**Directions**
Before copying, find the line below that contains "Task: Click the New Window button"; then return it and all later lines exactly, up to and including the final line, with no pictures.

[Data under study — start]

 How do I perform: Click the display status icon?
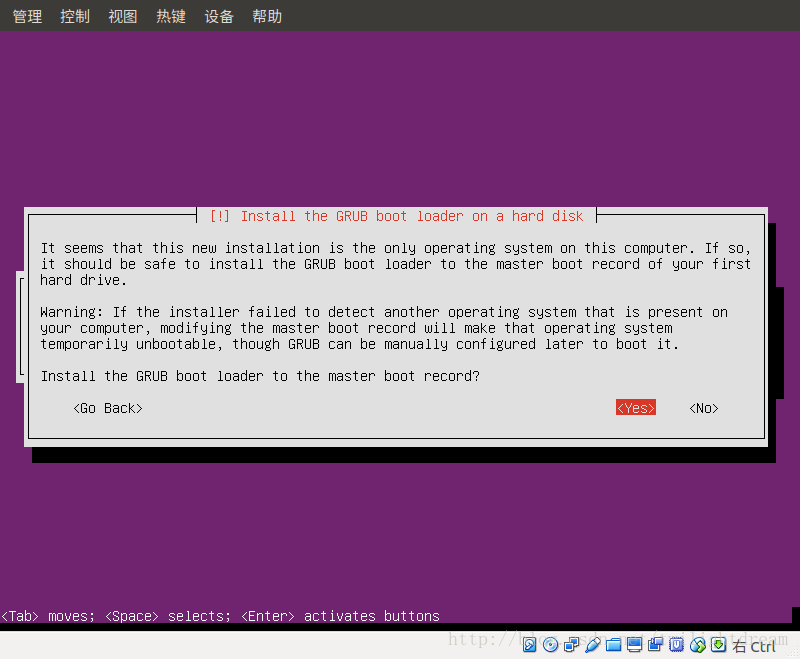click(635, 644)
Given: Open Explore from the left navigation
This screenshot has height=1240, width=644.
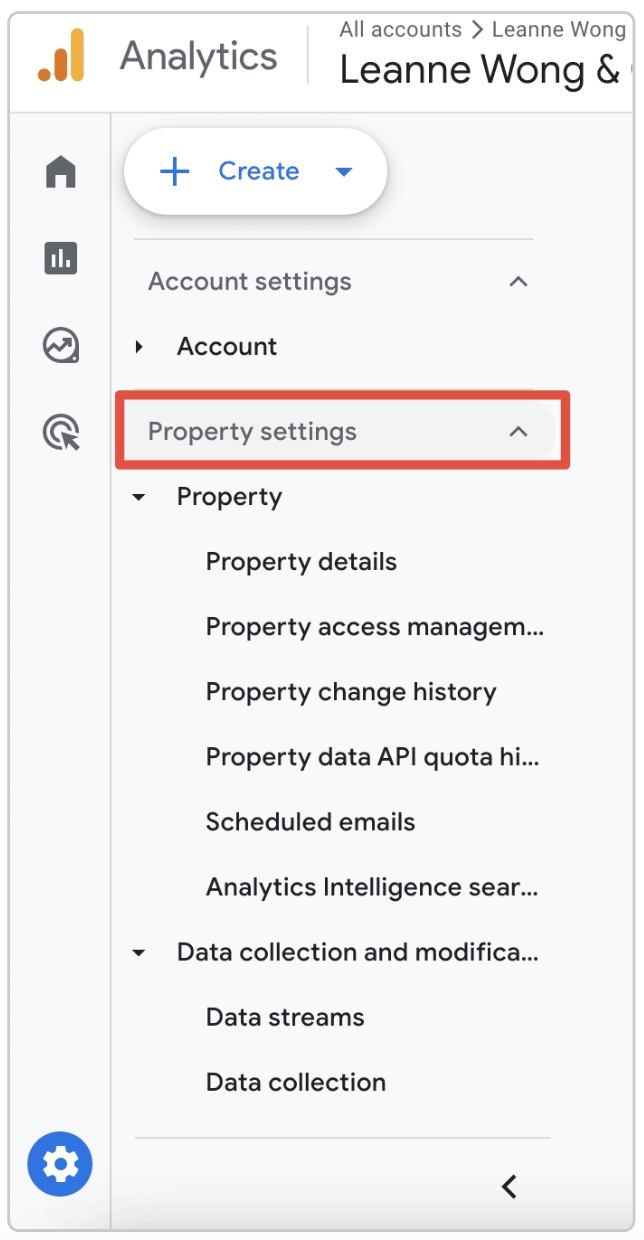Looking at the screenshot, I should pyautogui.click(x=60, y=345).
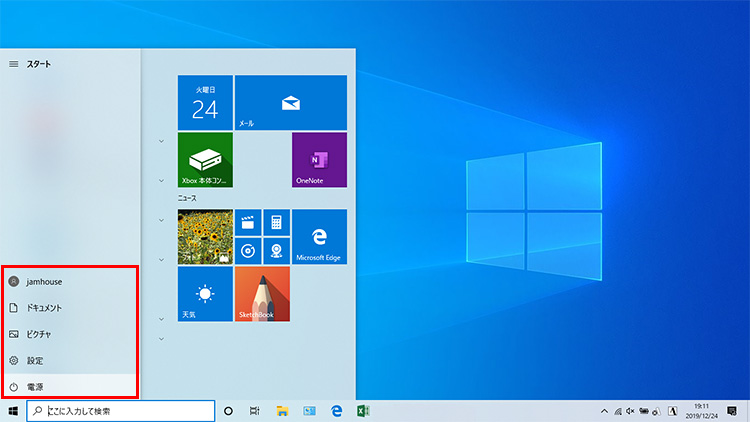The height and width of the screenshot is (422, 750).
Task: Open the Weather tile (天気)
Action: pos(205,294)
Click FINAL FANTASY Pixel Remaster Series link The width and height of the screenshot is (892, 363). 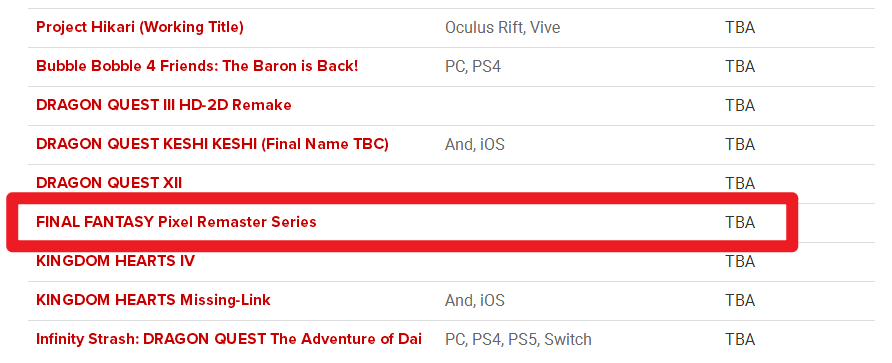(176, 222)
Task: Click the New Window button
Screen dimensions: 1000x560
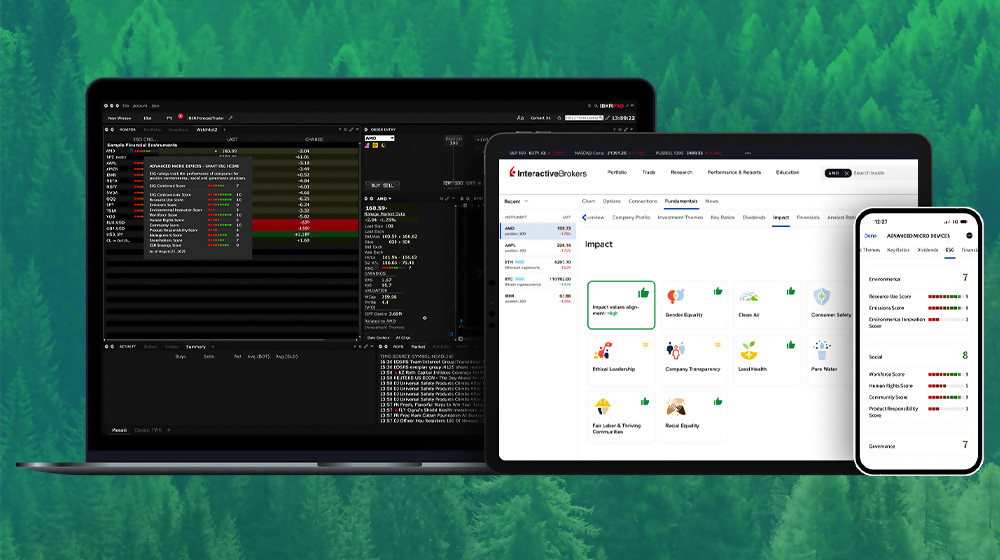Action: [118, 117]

[Data under study — finish]

**Exercise result**
Task: Click the New Window button
Screen dimensions: 1000x560
Action: [118, 117]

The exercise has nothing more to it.